Les primaires, un progrès démocratique ? Si la pluralité de l’offre politique peut se discuter à l’occasion des primaires de droite et de gauche, l’absence de pluralisme dans le profil des candidats ne fait pas débat. Les primaires sont révélatrices de cette pathologie prégnante de notre démocratie représentative toujours marquée par une « endogamie endémique ». Celle-ci symbolise une classe politique fermée sur elle-même et réduite au profil-type de l’homme blanc de plus de 50-60 ans.

Le caractère homogène et monolithique de la photographie des candidats des primaires de la droite comme de la gauche atteste d’une mue de la démocratie en «aristoligarchie» sociale, sexuée et «ethno-raciale». Personne — ou presque — ne s’en offusque publiquement. Certes, l’autocritique n’est pas chose naturelle chez nos politiques. Plus grave est l’incapacité des commentateurs politiques — journalistes et éditorialistes de la presse écrite et des médias audiovisuels — à souligner cette pathologie. Et si ce silence était un silence coupable au regard de l’homogénéité qui règne également dans les salles de rédactions et autres plateaux TV… ? L’effet de miroir (hommes politiques/journalistes politiques) est édifiant.

Les prétendants auto-institués «hors système» ou issus «de la société civile» (de quoi parle-t-on, d’ailleurs ?) n’échappent pas au phénomène de clonage à la société politique. Vouloir représenter la «société civile» n’est à ce jour que pure déclaration incantatoire. Jacques Cheminade, Jean Lassalle, François Asselineau prétendent-ils sérieusement représenter la société française de 2016 ? Le romancier Alexandre Jardin, véritable produit médiatique, est présenté par ces mêmes médias comme issu de la société civile et source d’un renouvellement de la vie politique… Sérieux ?

La persistance de critères archaïques d’accès à la représentation politique, comme l’hérédité, jette le doute sur la capacité de notre système politique à se démocratiser. L’hérédité joue encore un rôle dans l’accès à un premier mandat électif, comme si les milieux politiques contrôlaient leur propre recrutement. C’est en particulier le cas des femmes politiques, confrontées à l’absence ou à la fiction de la parité.
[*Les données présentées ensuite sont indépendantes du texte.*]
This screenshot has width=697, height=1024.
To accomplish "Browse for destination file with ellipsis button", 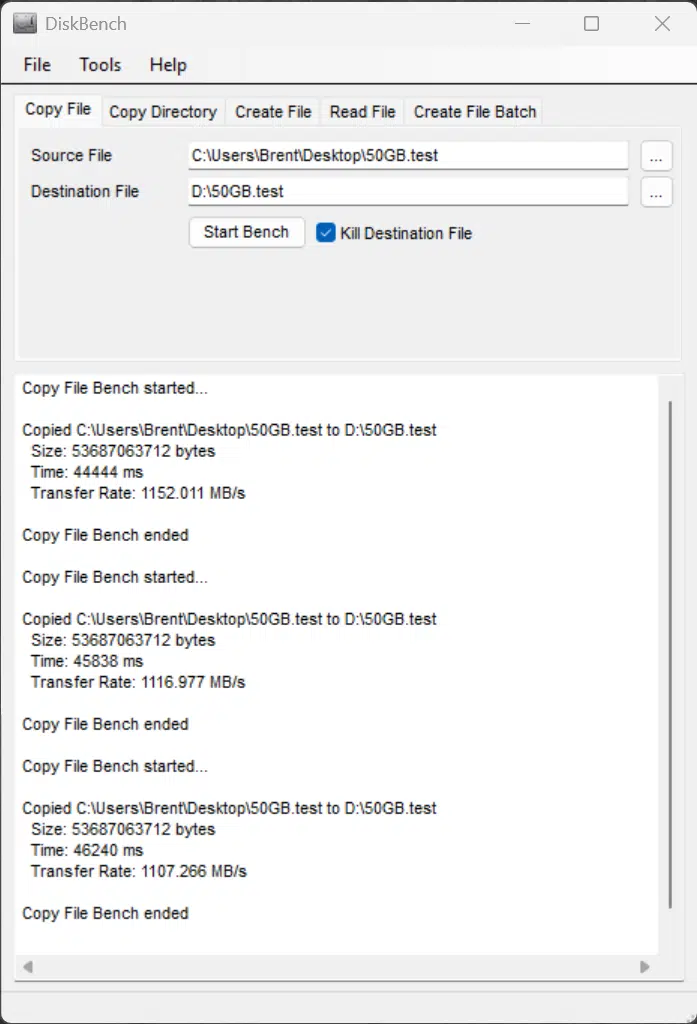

La seule femme en capacité de se présenter pourrait être Marine Le Pen, qui est avant tout issue d’une dynastie politique, la «PME Le Pen». Pour s’en tenir aux candidates à l’élection présidentielle, si le cas de Marine Le Pen semble caricatural, il est significatif sans être isolé. Ainsi, Nathalie Kosciusko-Morizet symbolisait l’exception au sein de la «primaire de droite et du centre», la députée appartient à une longue lignée d’élite élue : un père maire de Sèvres et conseiller général des Hauts-de-Seine, un grand-père maire de Saint-Nom-la-Bretèche (Yvelines) de 1977 à 1994, un arrière-grand-père sénateur de la Seine de 1927 à 1942 et maire de Boulogne-Billancourt (Hauts-de-Seine)… Candidate de droite mais «hors primaire», Michèle Alliot-Marie est la fille de Bernard Marie, ancien député des Pyrénées-Atlantiques (dont elle fut la suppléante au Palais Bourbon de 1978 à 1981) et maire de Biarritz, un ancrage local dont elle a hérité…
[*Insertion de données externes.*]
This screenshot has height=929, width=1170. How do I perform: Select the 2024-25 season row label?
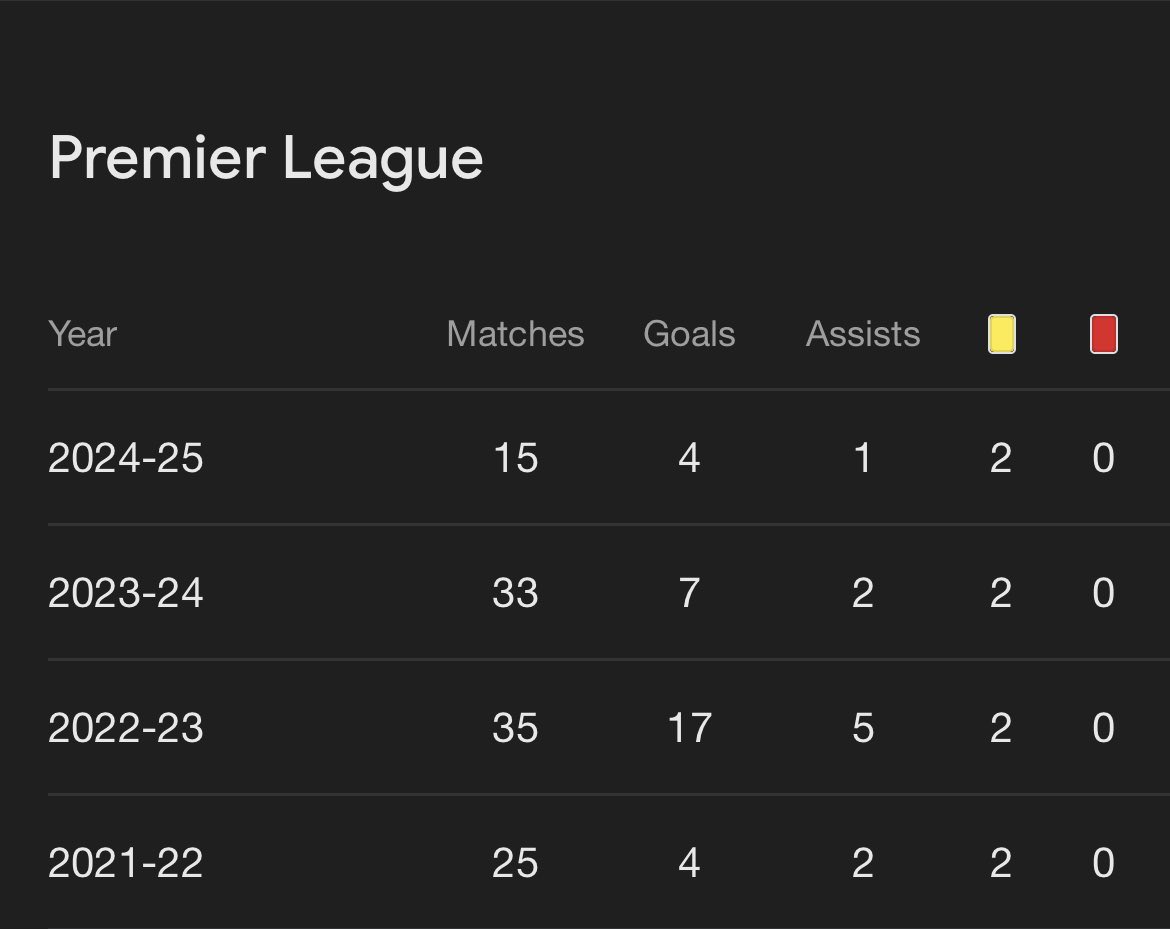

Au-delà de la seule élection primaire, cette problématique se pose en des termes aigus pour les élections législatives. La résorption de la fracture/défiance entre les citoyens et les politiques suppose d’améliorer la représentativité de la représentation nationale. À l’Assemblée nationale, avec près de 40% de nouveaux députés élus, les résultats des dernières élections législatives (juin 2012) semblaient amorcer un renouvellement générationnel, prolongé par des progrès significatifs de la parité et l’entrée «en force» de la «diversité» au Palais Bourbon. En fait, la morphologie du corps législatif demeure en décalage avec le corps social. La prééminence de l’homme blanc âgé et issu des classes sociales supérieures a pour pendant la sous-représentation des jeunes, des femmes, des «minorités visibles» et de certaines catégories socioprofessionnelles (ouvriers et employés en particulier). Notre assemblée confirme le primat du critère social sur tout autre (la jeunesse, le sexe, les origines «ethniques») dans la sélection des élites élues. L’alternance politique annonce une nouvelle régression en la matière, qui semble elle-même en annoncer une autre…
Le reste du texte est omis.